Hacker News new | past | comments | ask | show | jobs | submit login
Undefined Behavior != Unsafe Programming (regehr.org)
119 points by steveklabnik on Feb 14, 2017 | hide | past | favorite | 70 comments

> Undefined behavior is the result of a design decision: the refusal to systematically trap program errors at one particular level of a system. The responsibility for avoiding these errors is delegated to a higher level of abstraction.

Sounds a bit like an argument for Checked Exceptions: If you're going to write code for one layer of abstraction, your code should only emit errors that match its own tier. (And not raw naked primeval stuff occurring many layers down.) ( http://imgur.com/iYE5nLA )

It's also not entirely true.....undefined behavior also exists because it's a serious pain to define every detail of a language. The only language I know of that is completely defined (other than toy languages) is ML......and the authors felt the work to completely define it wasn't entirely worth the effort.

Java is also completely defined and pretty completely specified. But don't confuse unspecified behavior with undefined behavior. Unspecified behavior means that one of several things can happen, but it's unspecified which. Undefined behavior means that absolutely anything can happen, including things that are not part of normal application behavior.

> Unspecified behavior

I feel like "unspecified" still sounds too lax. How about "implementation-defined"?

I'm thinking of scenarios like: "When this occurs, The Java Virtual Machine implementation may choose to either X or Y. If it does Y, then it shall throw a Z exception."

> and the authors felt the work to completely define it wasn't entirely worth the effort.

Can you add a source link? I would be interested in looking it up.

Eiffel is also completely defined.

It is one of the few languages that has denotational semantics as part of the language definition.

It was also one of the first languages to fix the null reference problem (called Void-safety in Eiffel speak).

Had the compilers been a bit cheaper instead of targeted to the enterprise customers, maybe many more would be enjoying writing safe native compiled software on Eiffel.

And HTML. Every sequence of bytes is an HTML document with some defined meaning. It may not be valid HTML (the spec does define parse errors), but it will parse to the same representation in all conforming parsers.

This reminds me of a recent conversation I had with someone about Nim: I suggested it to them and they rejected it based on the premise that compiling to C is "bad" because of undefined behaviour. But now I find out that even LLVM IR has undefined behaviour...

AFAIK Gödel's incompleteness theorems imply that _any_ language will have at least some undefined behaviour.

No, you're confusing "undefined" with "unprovable". There are several "safe" languages where every well-formed program has well-defined semantics (for example, most interpreted languages).

Undefined behavior means that there are some well-formed programs that have semantic holes: the specification says that is up to you to avoid that your program gets to some illegal state. If your program does, the language says "I told you not to get there. Now I can do whatever I want". The reason is that by assuming that the program cannot reach those states, better code can be generated (think bounds checking).

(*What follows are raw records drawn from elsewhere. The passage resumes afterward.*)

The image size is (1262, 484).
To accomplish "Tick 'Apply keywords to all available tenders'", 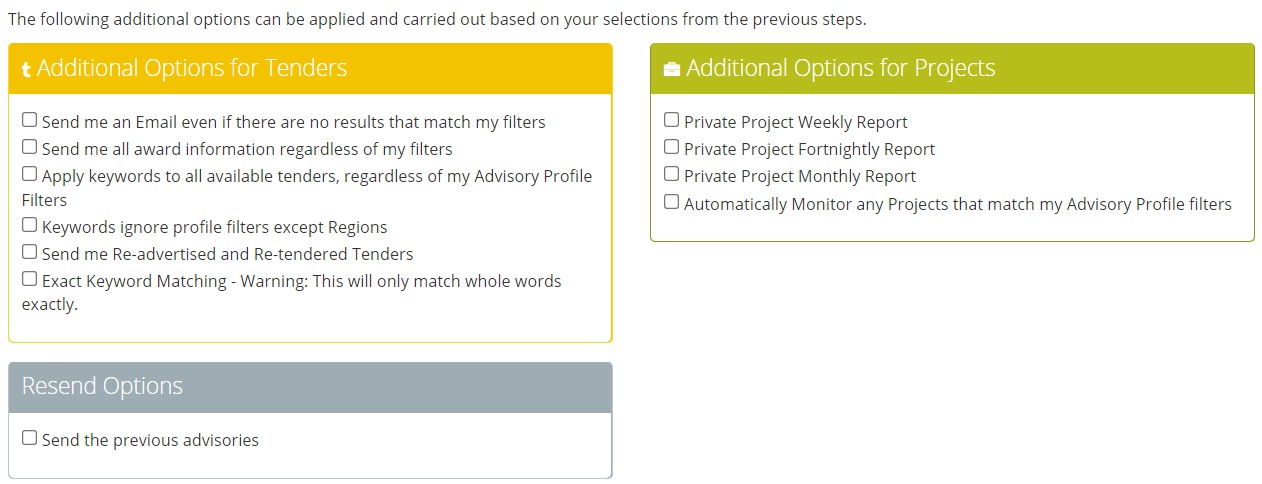I will (30, 174).
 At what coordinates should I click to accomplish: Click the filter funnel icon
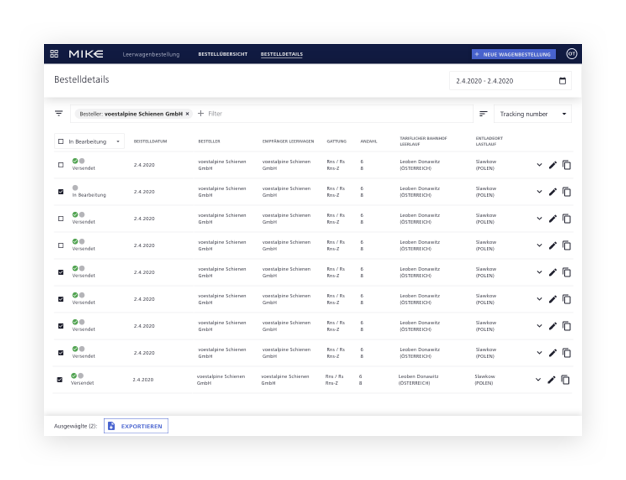59,114
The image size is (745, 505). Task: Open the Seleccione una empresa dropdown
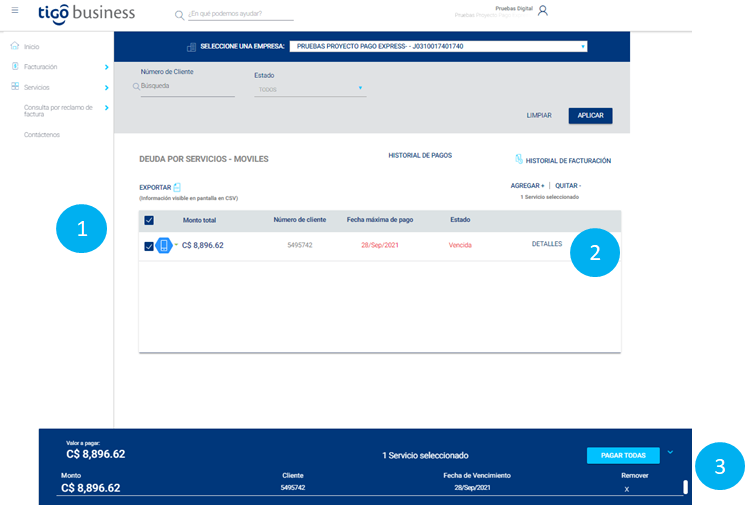438,46
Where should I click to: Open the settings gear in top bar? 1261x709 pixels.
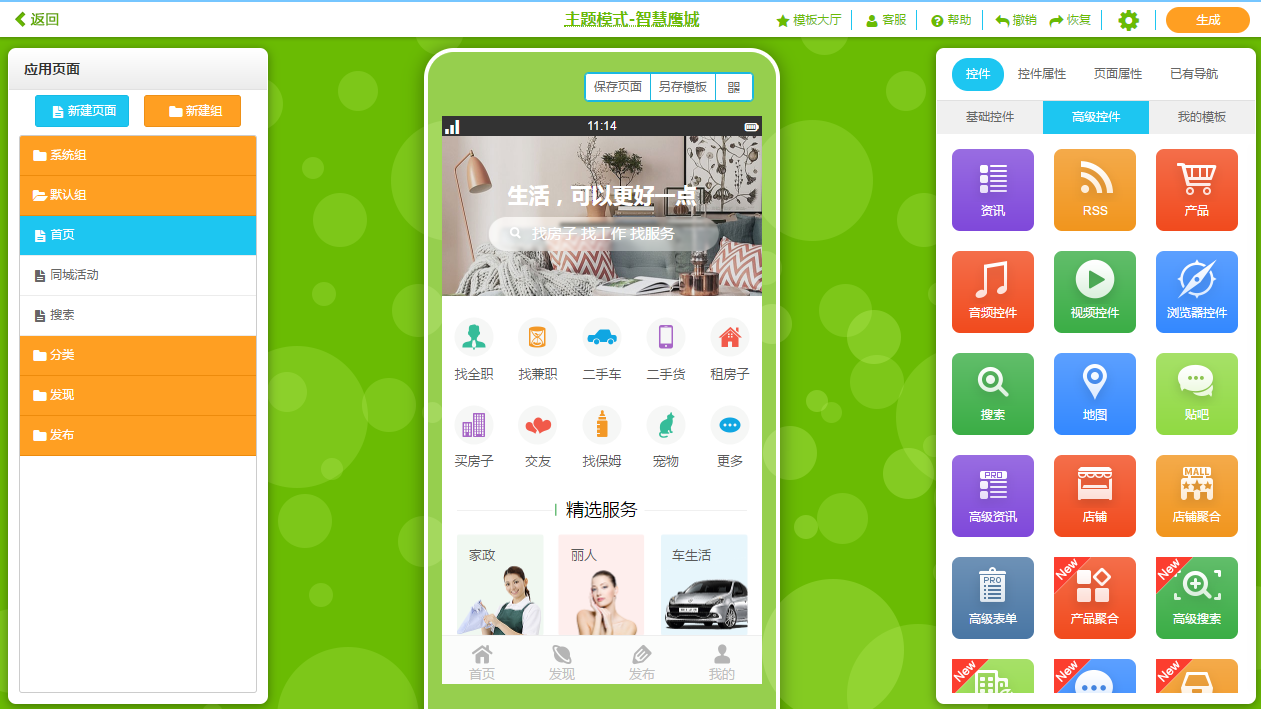pyautogui.click(x=1128, y=19)
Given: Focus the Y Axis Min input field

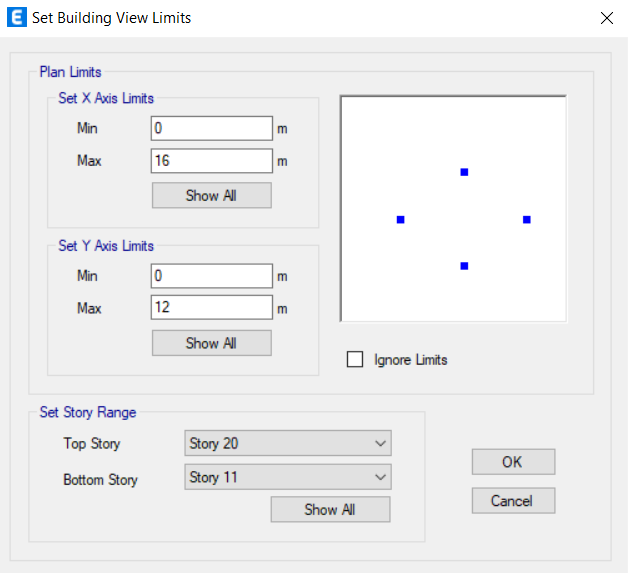Looking at the screenshot, I should pos(212,275).
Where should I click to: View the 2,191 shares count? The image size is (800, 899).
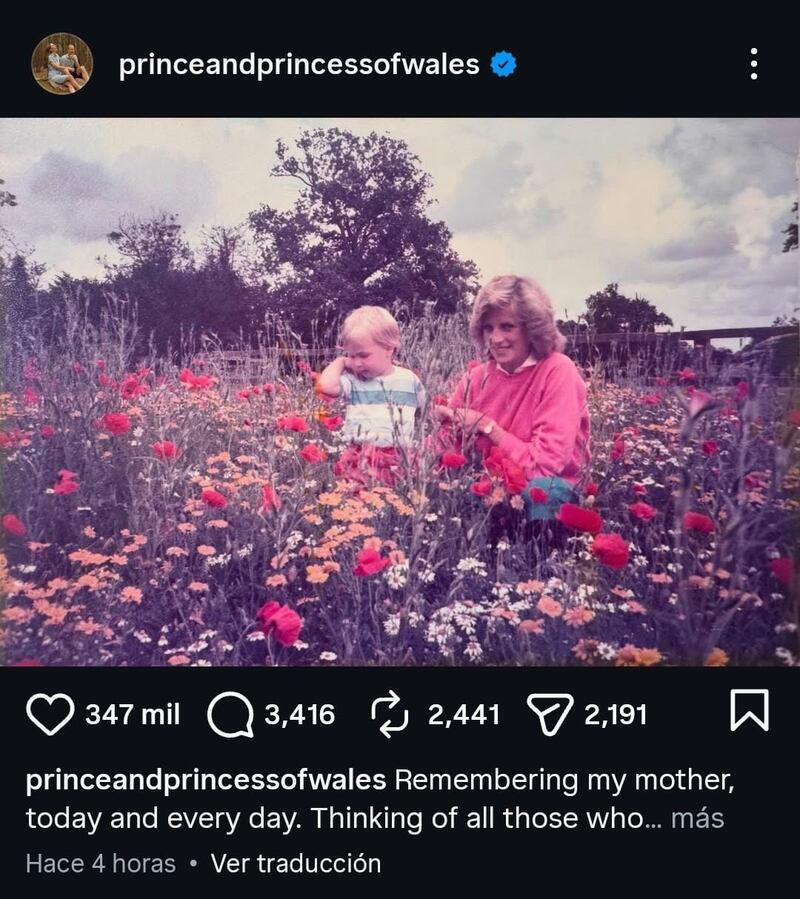tap(614, 715)
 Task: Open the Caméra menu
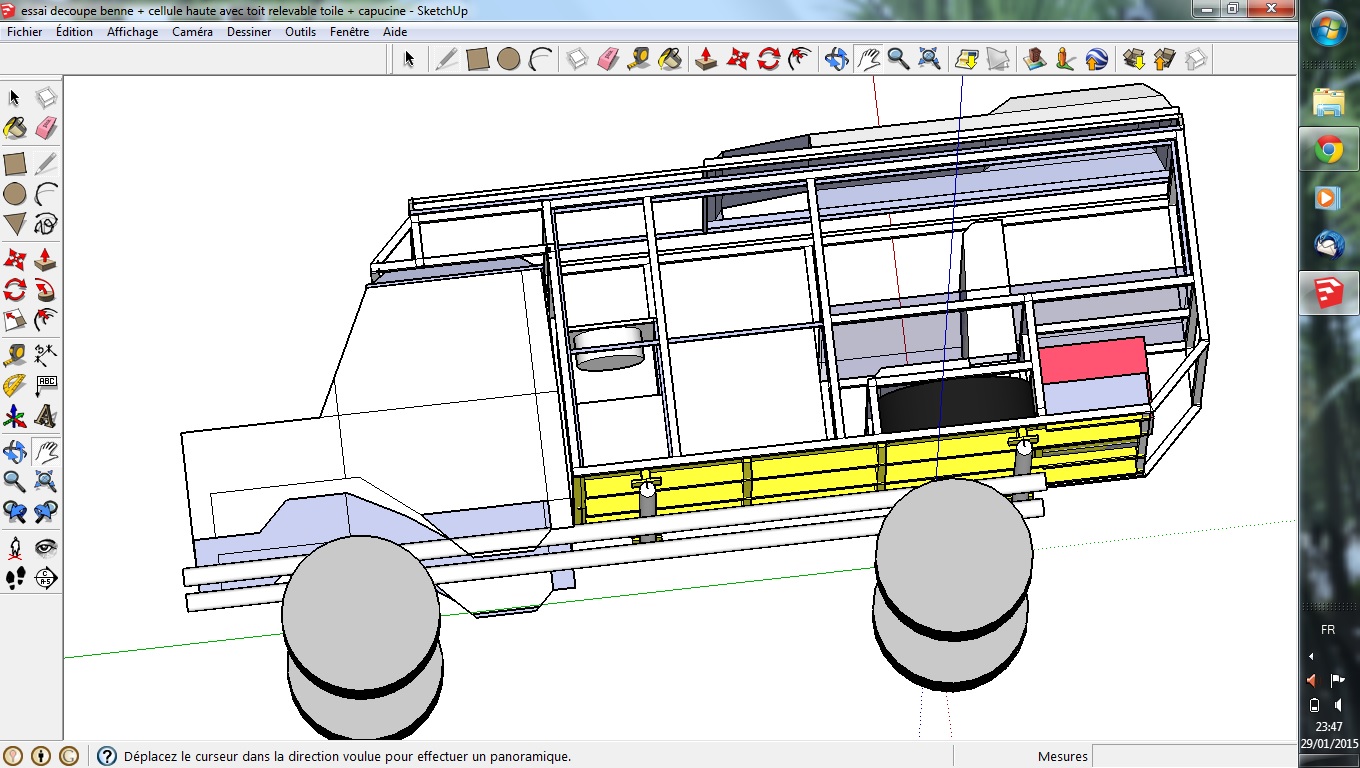coord(192,32)
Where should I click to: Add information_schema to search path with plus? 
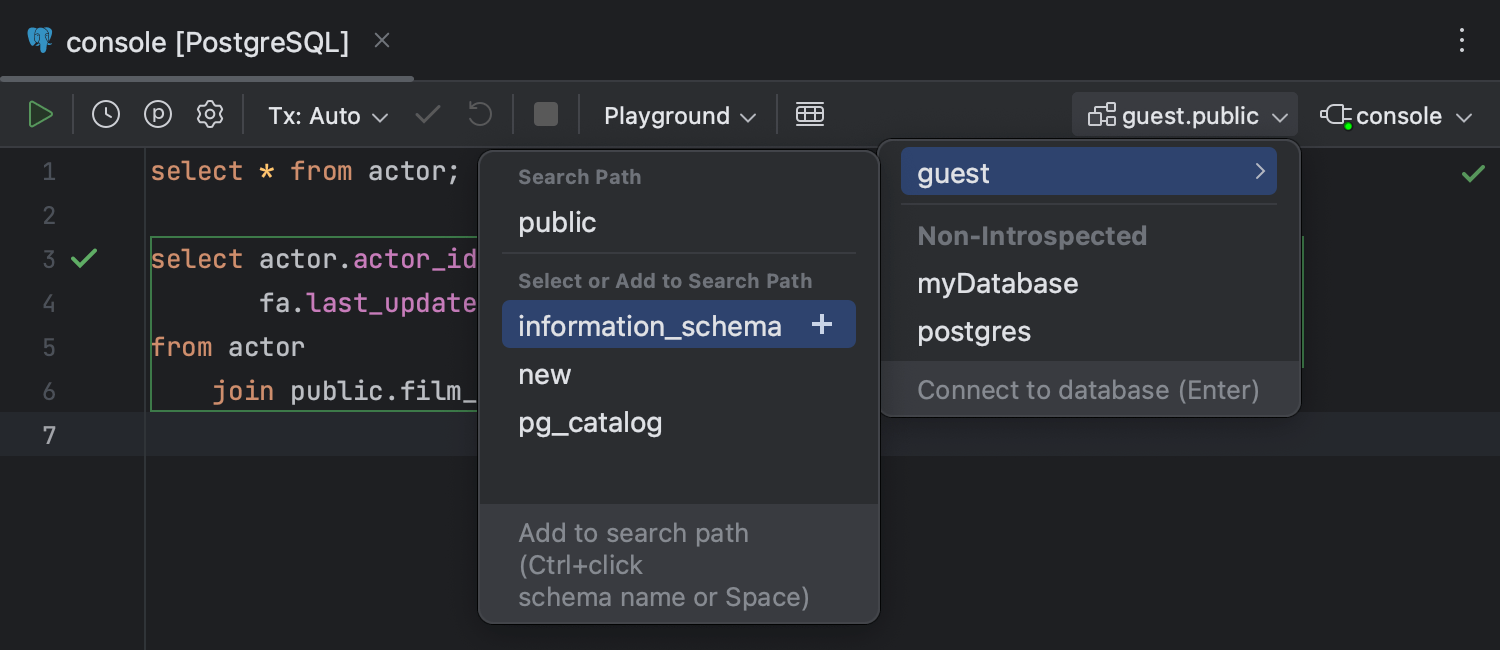(x=822, y=324)
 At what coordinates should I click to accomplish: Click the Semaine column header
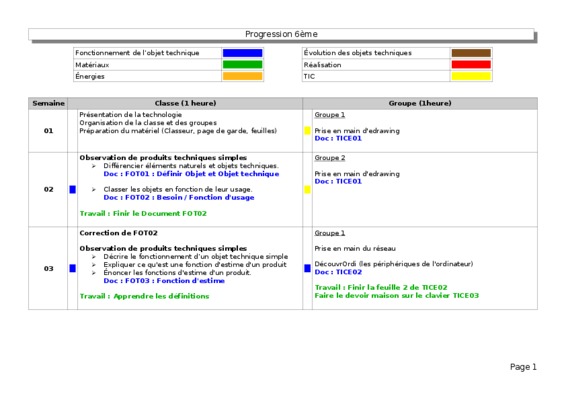coord(48,103)
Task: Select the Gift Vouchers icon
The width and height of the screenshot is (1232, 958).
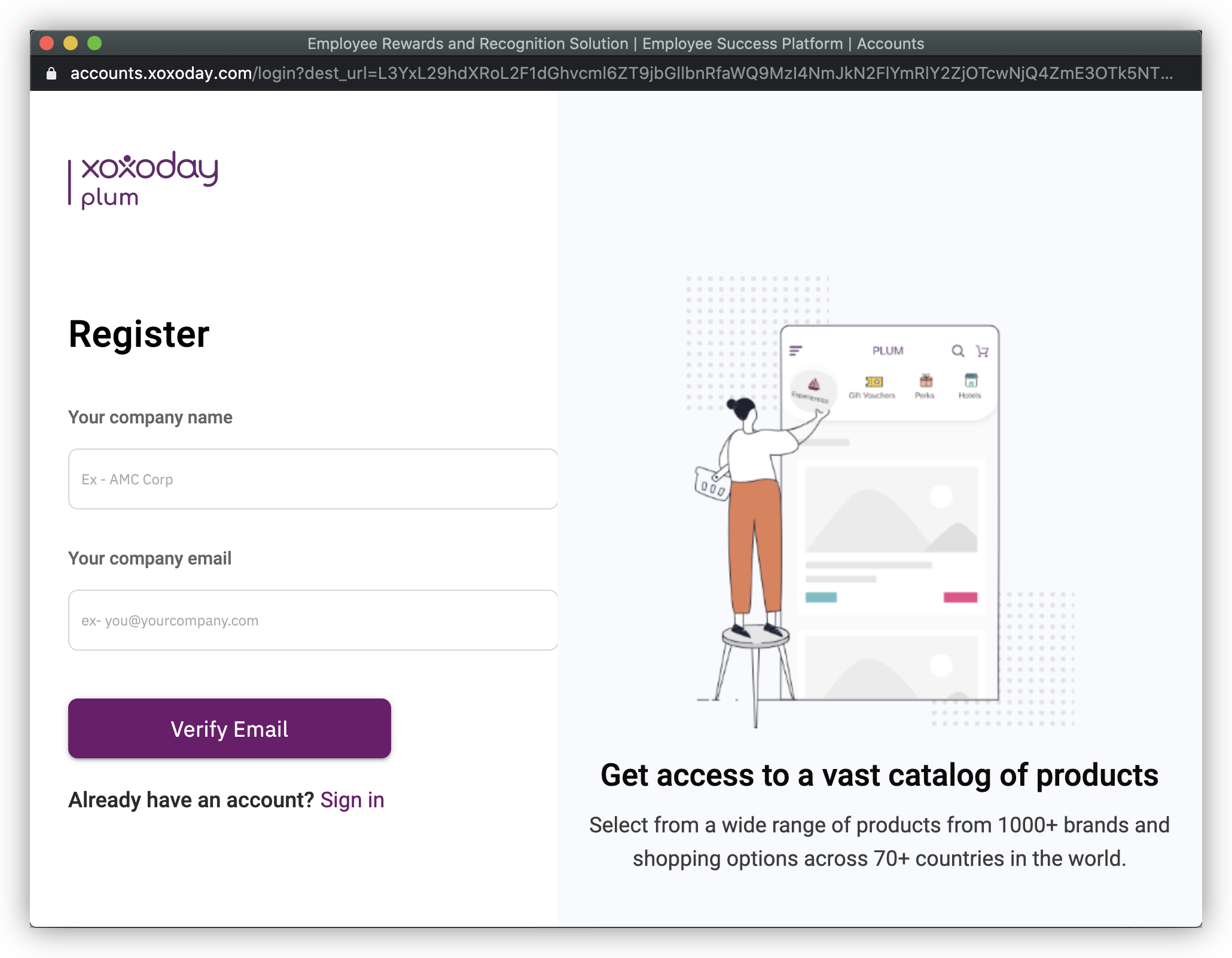Action: pos(874,382)
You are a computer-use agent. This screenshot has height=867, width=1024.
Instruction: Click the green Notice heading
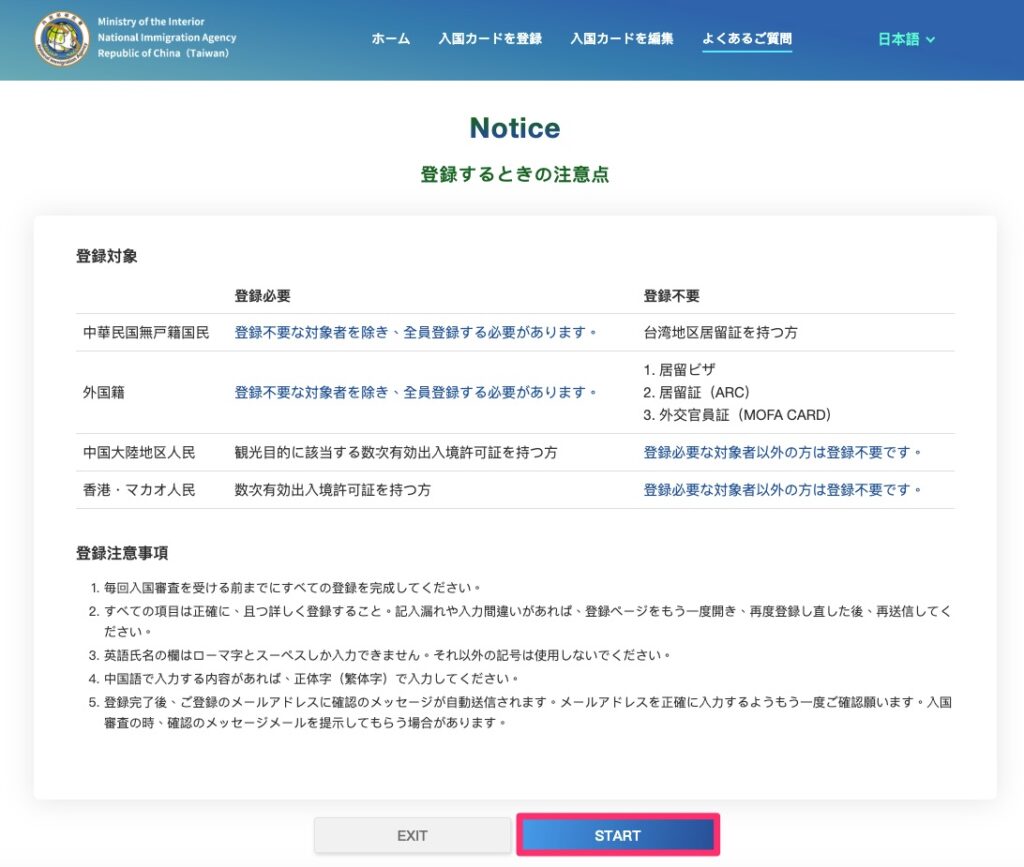pyautogui.click(x=514, y=128)
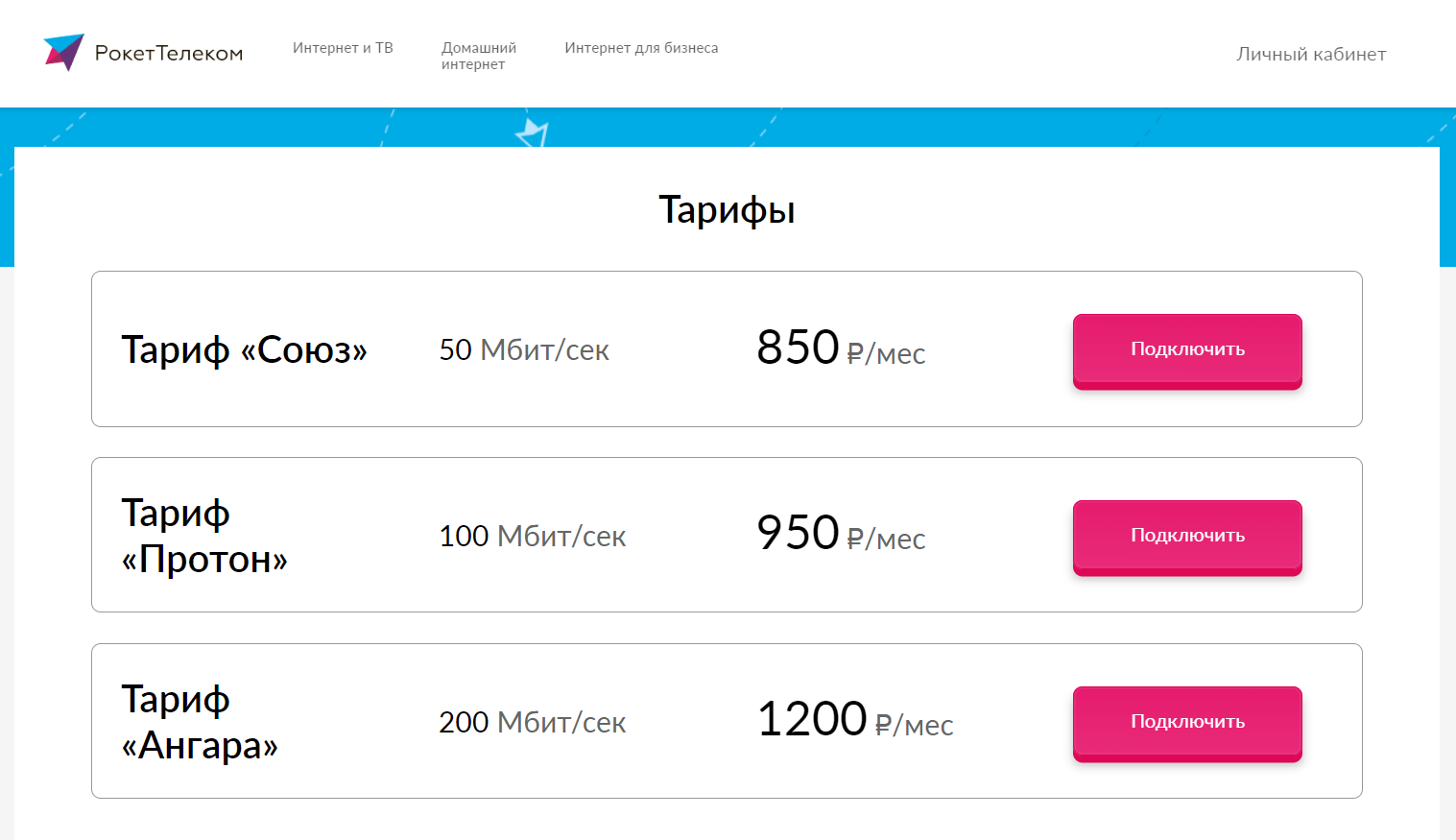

What Godel's theorem says (and the more CS-specific version of it is Rice's theorem [1]) is that you cannot have an algorithm that proves any given property about the semantics of a program. But if the language is safe, the property of being well-defined is trivial (all the programs have it), and trivial properties are the only exceptions to the theorem.

[1] https://en.wikipedia.org/wiki/Rice's_theorem

Correct. Rice's theorem limits the ability to check a program, e.g. with a compiler.

I think you're stretching Gödel too far. Perhaps most "fundamentally", it speaks to a limitation on finite first-order logic systems, and "computer languages" generally don't impose a finiteness constraint (a language which does would not be Turing Complete).

Though if I'm missing the point you're making, it would probably be quite interesting to see it in more depth.

Hardly. It'll imply that any language could get stuck or fail to terminate but UB is something different.

That would be Turing's Halting problem, but yeah, undecidables permeate both concepts.

Undecidable and undefined are completely different concepts. Note Turing's original proof operates on "Turing Machines"; they are completely, mathematically-rigorously defined, but have some questions you can ask about them that are undecidable. Arguably part of the point of the proof is precisely to show that definedness does not imply decideability, a thing which we now take for granted but was still something mathematics as a human endeavor was working through at the time. (If I recall my timelines correctly, this was not the first such demonstration, but the old habits had not yet died and the understanding not yet fully percolated through.)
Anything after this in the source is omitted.